Addressing these problems will require a multipronged approach, Hiller says, “beginning with policy leadership that recognizes the existence of the problems and the importance of addressing them with specific strategies.”
She suggests that health-care and other entities adopt a risk management framework to help them review their data practices and products, assess the problems that they may create for individuals, and develop a plan to address them.
Lastly, Hiller calls for legislative action to address potential discriminatory applications of data analytics and the resulting surveillance, and to modify incentives.
The goals of the Affordable Care Act — improving health care and eliminating health disparities — can and should be “achieved by means of healthy data policy and practices, so that they do not lead to unhealthy consequences.”
Hiller’s research focuses on the intersection of law, ethics, and technology in the context of the business environment. She has examined privacy and cyber security laws and regulations in diverse areas.

Positive Data Sharing
The total health data stream includes individual patient social media posts, such as tweets, blogs, and Facebook updates, says Janine Hiller.
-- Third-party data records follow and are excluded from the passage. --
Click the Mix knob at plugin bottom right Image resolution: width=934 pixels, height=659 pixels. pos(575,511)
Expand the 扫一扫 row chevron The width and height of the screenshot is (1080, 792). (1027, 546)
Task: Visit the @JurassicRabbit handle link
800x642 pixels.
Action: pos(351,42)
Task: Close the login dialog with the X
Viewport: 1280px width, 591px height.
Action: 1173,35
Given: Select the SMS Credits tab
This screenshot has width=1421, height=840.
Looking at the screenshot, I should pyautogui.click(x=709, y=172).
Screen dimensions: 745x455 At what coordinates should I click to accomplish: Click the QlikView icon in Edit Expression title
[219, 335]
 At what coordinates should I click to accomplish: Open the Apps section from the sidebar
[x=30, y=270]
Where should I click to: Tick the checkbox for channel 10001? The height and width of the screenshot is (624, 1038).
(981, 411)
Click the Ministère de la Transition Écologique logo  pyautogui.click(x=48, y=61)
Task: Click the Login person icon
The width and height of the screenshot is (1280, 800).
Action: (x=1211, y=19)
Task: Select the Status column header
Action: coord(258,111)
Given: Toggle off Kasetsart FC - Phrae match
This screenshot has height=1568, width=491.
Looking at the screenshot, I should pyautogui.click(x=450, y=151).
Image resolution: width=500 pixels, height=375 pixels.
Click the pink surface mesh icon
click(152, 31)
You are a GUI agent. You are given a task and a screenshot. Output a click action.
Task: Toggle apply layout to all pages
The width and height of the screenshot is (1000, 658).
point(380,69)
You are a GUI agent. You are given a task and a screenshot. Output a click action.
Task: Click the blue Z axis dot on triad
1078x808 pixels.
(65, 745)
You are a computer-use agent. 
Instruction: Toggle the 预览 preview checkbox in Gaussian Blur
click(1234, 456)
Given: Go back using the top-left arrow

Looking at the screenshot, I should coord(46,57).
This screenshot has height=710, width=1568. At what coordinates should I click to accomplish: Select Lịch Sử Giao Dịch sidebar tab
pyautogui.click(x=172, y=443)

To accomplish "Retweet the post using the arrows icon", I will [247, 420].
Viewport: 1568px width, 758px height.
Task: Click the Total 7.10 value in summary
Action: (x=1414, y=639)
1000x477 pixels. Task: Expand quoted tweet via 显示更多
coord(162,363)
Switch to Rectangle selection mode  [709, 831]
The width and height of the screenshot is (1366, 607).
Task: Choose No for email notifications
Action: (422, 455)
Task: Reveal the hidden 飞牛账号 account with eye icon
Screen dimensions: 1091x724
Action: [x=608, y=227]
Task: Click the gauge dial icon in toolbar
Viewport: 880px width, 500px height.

Websites or Facebook pages devoted to patients with specific health problems, she says, are often maintained by for-profit organizations that encourage individuals to share personal health successes and failures.
One example, she says, is PatientsLikeMe, which ran a promotion asking patients to “simply share their health data for good.”
By creating a personal profile, tracking their symptoms and treatments, and making the information public, “patients not only help themselves, but help others who can learn from their experiences, and advance research,” the site said.
PatientsLikeMe is part of a wider initiative to encourage individuals to share health information for the public good of curing illnesses, Hiller says.
“This is great that individuals can make that choice. The problem is, however, that anyone signing up to contribute to the social good will likely be contributing information to a far wider circle than perhaps he or she anticipated, and benefiting purely commercial organizations as well as medical researchers.”
Individuals can also earn stars for sharing personal health information, she adds — three stars earn the person a t-shirt.
The PatientsLikeMe website, Hiller says, does state that it sells the information patients share to its partners, and that it recognizes the potential harm of sharing health data and personal information, including the possibility that a member could be identified and could be discriminated against or experience repercussions as a result.
“For example, it is possible that employers, insurance companies, or others may discriminate based on health information,” the site notes.
“Not surprisingly,” Hiller says, “neither the data use nor the patient warning information is found explicitly at the main page or at the promotional page that advocates for the social good of sharing. Instead, the foregoing is provided as a link at the registration page where one must check ‘I agree’ in order to enroll.”